So we began with visibility and shadow-mode validation before permitting the system to reject or escalate anything on its own.

Constructing the Camera Network and Training the Models

The first stage was concerned with the acquisition of images and supervised learning.

We fitted high-resolution industrial cameras at three positions on each line: post printing, post die-cutting and folding, and post gluing/assembling. Now we’re talking nine cameras, three stations, three lines of production. The motivation for this layout was pragmatic. Different defects can be observed in different process steps. Print issues show earlier. Structural and fold problems show up later. Glue and seam problems occur after the assembly.

Images of every unit, not samples, were captured by the system. It was a complete revamp of the business model. Rather than inspecting a fraction of output, the AI agent had visibility over 100% of production.

Then, we built up the training set. In the course of time, we gathered and labeled over 50,000 images of good and defective units in the most common product types. Defects were labeled by type, including: color variation, misregistration, contamination, physical damage, dimensional error, barcode failure, smudging, missing print, and related categories

We did not use a single monolithic model for all. We employed a combination of YOLOv8 for defect localization and object-level detection and task-specific custom CNN-based quality scoring models for print-related evaluation. This was an issue because some defects are discrete and spatial, and others have more to do with how something visually deviates from a reference standard.

The system ran in the shadow during this first stage. It surveyed each unit, but it was not calling for rejection or production yet. Instead, we created a live dashboard to compare the AI agent results to the human inspectors and to calculate defect rates, AI-human agreement, false positives, false negatives, and product-type-specific performance. This gave the quality team enough breathing room and gave us the feedback we needed to fine-tune the thresholds.

Here, that stage was crucial. Trust in a factory is gained by performing together, not from marketing claims.

Transforming Detection Into Real-Time Rejection and Notification

Once the performance of the model was sufficiently stable, we began executing automatically.

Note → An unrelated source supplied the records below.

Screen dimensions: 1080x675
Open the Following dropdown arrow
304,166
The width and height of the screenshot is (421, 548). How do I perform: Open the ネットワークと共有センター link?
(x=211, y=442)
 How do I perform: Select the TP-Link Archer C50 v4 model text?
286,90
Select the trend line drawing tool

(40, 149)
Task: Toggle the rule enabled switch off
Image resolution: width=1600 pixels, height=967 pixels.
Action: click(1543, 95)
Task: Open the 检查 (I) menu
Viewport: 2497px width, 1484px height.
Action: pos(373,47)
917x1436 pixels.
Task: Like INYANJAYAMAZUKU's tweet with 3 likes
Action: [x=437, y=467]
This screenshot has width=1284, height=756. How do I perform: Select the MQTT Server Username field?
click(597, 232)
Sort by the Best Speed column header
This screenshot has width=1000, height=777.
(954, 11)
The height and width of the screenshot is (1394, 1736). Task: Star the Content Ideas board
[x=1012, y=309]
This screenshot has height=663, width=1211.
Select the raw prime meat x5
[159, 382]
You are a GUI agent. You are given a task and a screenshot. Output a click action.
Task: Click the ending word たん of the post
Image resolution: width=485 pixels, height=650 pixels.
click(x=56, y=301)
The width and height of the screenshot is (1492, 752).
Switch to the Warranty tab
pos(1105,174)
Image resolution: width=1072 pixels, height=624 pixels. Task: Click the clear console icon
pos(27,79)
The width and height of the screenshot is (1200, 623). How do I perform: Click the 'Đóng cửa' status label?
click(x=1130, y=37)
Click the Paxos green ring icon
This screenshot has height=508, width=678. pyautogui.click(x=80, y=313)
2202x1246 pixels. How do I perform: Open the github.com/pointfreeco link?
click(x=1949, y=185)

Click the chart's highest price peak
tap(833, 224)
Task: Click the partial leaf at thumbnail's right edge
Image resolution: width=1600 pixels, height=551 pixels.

At this point, once the AI agent identified a defect exceeding a high-confidence threshold, it would activate an automatic reject system – via a pneumatic diverter, or similar line-side mechanism. Medium-confidence defective units were not automatically discarded. They were highlighted for human verification, with the suspect region clearly highlighted on the operator or inspector display.

That played fairly well with speed and control. Obviously, bad units have been removed immediately. Borderline cases still underwent human review.

But the greatest value of this phase was not in the rejection itself. This came from pattern detection.

The AI agent was not just looking at one defective unit at a time. It was tracking how the defect rates were evolving. When color variation in one line rose from 0.5% to 3.2% in half an hour, that was surfaced to the system as a production signal. If misregistration suddenly starts appearing regularly after a plate change, it will flag the pattern and suggest a potential source. Rather than waiting for the production team to find an escalating problem on their own, the system raised a warning, with the problem still manageable.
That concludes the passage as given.